[Problem to work on]
Please rewrite the lines below, putting "desktop agent" in place of "computer-use agent" and leaving everything else unchanged.

Element and text position data
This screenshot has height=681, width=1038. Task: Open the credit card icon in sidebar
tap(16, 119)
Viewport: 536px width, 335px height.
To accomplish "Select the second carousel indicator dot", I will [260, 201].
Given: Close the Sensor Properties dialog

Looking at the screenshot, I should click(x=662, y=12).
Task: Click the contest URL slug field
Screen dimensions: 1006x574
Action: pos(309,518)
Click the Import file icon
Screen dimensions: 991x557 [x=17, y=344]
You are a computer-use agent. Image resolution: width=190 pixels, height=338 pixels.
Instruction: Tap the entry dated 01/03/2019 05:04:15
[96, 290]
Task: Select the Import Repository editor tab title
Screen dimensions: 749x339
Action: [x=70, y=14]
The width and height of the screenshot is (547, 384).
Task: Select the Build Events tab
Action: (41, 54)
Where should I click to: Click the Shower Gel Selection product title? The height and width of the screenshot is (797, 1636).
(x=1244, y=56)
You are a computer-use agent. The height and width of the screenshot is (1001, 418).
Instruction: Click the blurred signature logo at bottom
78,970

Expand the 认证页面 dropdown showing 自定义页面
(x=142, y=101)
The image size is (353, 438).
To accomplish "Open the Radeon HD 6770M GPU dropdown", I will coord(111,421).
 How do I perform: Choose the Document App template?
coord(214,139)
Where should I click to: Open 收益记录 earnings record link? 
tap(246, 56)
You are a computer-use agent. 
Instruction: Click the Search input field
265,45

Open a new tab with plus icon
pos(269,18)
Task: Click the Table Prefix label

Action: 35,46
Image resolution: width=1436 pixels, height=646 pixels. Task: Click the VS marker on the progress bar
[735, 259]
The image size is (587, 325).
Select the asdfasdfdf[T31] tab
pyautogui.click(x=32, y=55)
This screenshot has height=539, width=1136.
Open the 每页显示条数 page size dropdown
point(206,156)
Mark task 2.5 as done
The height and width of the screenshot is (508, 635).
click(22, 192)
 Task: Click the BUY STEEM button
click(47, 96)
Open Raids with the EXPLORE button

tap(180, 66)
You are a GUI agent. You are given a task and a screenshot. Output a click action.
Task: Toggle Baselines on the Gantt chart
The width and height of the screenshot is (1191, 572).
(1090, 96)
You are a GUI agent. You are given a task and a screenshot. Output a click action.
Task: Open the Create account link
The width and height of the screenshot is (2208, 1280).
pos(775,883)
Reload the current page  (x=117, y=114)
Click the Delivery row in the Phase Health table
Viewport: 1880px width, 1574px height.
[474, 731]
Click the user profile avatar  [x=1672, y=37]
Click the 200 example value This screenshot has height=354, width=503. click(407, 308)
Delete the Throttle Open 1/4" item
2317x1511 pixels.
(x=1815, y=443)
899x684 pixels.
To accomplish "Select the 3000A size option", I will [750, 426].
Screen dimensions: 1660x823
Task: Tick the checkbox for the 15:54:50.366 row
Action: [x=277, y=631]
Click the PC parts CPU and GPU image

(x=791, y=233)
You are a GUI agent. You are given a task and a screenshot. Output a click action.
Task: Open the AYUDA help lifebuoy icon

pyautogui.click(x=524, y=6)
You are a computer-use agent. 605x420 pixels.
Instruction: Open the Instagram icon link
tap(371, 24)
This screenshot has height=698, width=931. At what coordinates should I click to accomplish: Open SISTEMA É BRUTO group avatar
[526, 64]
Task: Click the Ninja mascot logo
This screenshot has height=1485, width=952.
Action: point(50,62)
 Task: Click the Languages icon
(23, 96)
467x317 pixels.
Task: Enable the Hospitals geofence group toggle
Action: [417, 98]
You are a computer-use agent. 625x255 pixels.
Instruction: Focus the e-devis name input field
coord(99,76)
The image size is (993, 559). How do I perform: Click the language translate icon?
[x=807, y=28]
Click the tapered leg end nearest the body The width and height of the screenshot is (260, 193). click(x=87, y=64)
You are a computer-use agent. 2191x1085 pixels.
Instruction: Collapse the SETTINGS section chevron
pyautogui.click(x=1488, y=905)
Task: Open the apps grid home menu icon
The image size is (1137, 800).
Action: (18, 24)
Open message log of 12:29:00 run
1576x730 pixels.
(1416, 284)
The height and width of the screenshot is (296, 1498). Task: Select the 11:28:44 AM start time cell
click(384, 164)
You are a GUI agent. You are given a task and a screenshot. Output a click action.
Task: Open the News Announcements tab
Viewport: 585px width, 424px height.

[Result]
This screenshot has height=681, width=1038. Task: Open the credit card icon in sidebar
tap(16, 119)
Viewport: 536px width, 335px height.
To accomplish "Select the second carousel indicator dot", I will [260, 201].
Given: Close the Sensor Properties dialog

Looking at the screenshot, I should click(x=662, y=12).
Task: Click the contest URL slug field
Screen dimensions: 1006x574
Action: pos(309,518)
Click the Import file icon
Screen dimensions: 991x557 [x=17, y=344]
You are a desktop agent. Image resolution: width=190 pixels, height=338 pixels.
Instruction: Tap the entry dated 01/03/2019 05:04:15
[96, 290]
Task: Select the Import Repository editor tab title
Screen dimensions: 749x339
Action: [x=70, y=14]
The width and height of the screenshot is (547, 384).
Task: Select the Build Events tab
Action: (41, 54)
Where should I click to: Click the Shower Gel Selection product title? The height and width of the screenshot is (797, 1636).
(x=1244, y=56)
You are a desktop agent. The height and width of the screenshot is (1001, 418).
Instruction: Click the blurred signature logo at bottom
78,970

Expand the 认证页面 dropdown showing 自定义页面
(x=142, y=101)
The image size is (353, 438).
To accomplish "Open the Radeon HD 6770M GPU dropdown", I will coord(111,421).
 How do I perform: Choose the Document App template?
coord(214,139)
Where should I click to: Open 收益记录 earnings record link? 
tap(246, 56)
You are a desktop agent. 
Instruction: Click the Search input field
265,45

Open a new tab with plus icon
pos(269,18)
Task: Click the Table Prefix label

Action: 35,46
Image resolution: width=1436 pixels, height=646 pixels. Task: Click the VS marker on the progress bar
[735, 259]
The image size is (587, 325).
Select the asdfasdfdf[T31] tab
pyautogui.click(x=32, y=55)
This screenshot has height=539, width=1136.
Open the 每页显示条数 page size dropdown
point(206,156)
Mark task 2.5 as done
The height and width of the screenshot is (508, 635).
click(22, 192)
 Task: Click the BUY STEEM button
click(47, 96)
Open Raids with the EXPLORE button

tap(180, 66)
You are a GUI agent. You are given a task and a screenshot. Output a click action.
Task: Toggle Baselines on the Gantt chart
The width and height of the screenshot is (1191, 572).
(1090, 96)
You are a GUI agent. You are given a task and a screenshot. Output a click action.
Task: Open the Create account link
The width and height of the screenshot is (2208, 1280).
pos(775,883)
Reload the current page  (x=117, y=114)
Click the Delivery row in the Phase Health table
Viewport: 1880px width, 1574px height.
[474, 731]
Click the user profile avatar  [x=1672, y=37]
Click the 200 example value This screenshot has height=354, width=503. click(407, 308)
Delete the Throttle Open 1/4" item
2317x1511 pixels.
(x=1815, y=443)
899x684 pixels.
To accomplish "Select the 3000A size option", I will [750, 426].
Screen dimensions: 1660x823
Task: Tick the checkbox for the 15:54:50.366 row
Action: [x=277, y=631]
Click the PC parts CPU and GPU image

(x=791, y=233)
You are a GUI agent. You are given a task and a screenshot. Output a click action.
Task: Open the AYUDA help lifebuoy icon

pyautogui.click(x=524, y=6)
You are a desktop agent. 605x420 pixels.
Instruction: Open the Instagram icon link
tap(371, 24)
This screenshot has height=698, width=931. At what coordinates should I click to accomplish: Open SISTEMA É BRUTO group avatar
[526, 64]
Task: Click the Ninja mascot logo
This screenshot has height=1485, width=952.
Action: point(50,62)
 Task: Click the Languages icon
(23, 96)
467x317 pixels.
Task: Enable the Hospitals geofence group toggle
Action: [417, 98]
You are a desktop agent. 625x255 pixels.
Instruction: Focus the e-devis name input field
coord(99,76)
The image size is (993, 559). How do I perform: Click the language translate icon?
[x=807, y=28]
Click the tapered leg end nearest the body The width and height of the screenshot is (260, 193). click(x=87, y=64)
You are a desktop agent. 2191x1085 pixels.
Instruction: Collapse the SETTINGS section chevron
pyautogui.click(x=1488, y=905)
Task: Open the apps grid home menu icon
The image size is (1137, 800).
Action: (18, 24)
Open message log of 12:29:00 run
1576x730 pixels.
(1416, 284)
The height and width of the screenshot is (296, 1498). Task: Select the 11:28:44 AM start time cell
click(384, 164)
You are a GUI agent. You are given a task and a screenshot. Output a click action.
Task: Open the News Announcements tab
Viewport: 585px width, 424px height.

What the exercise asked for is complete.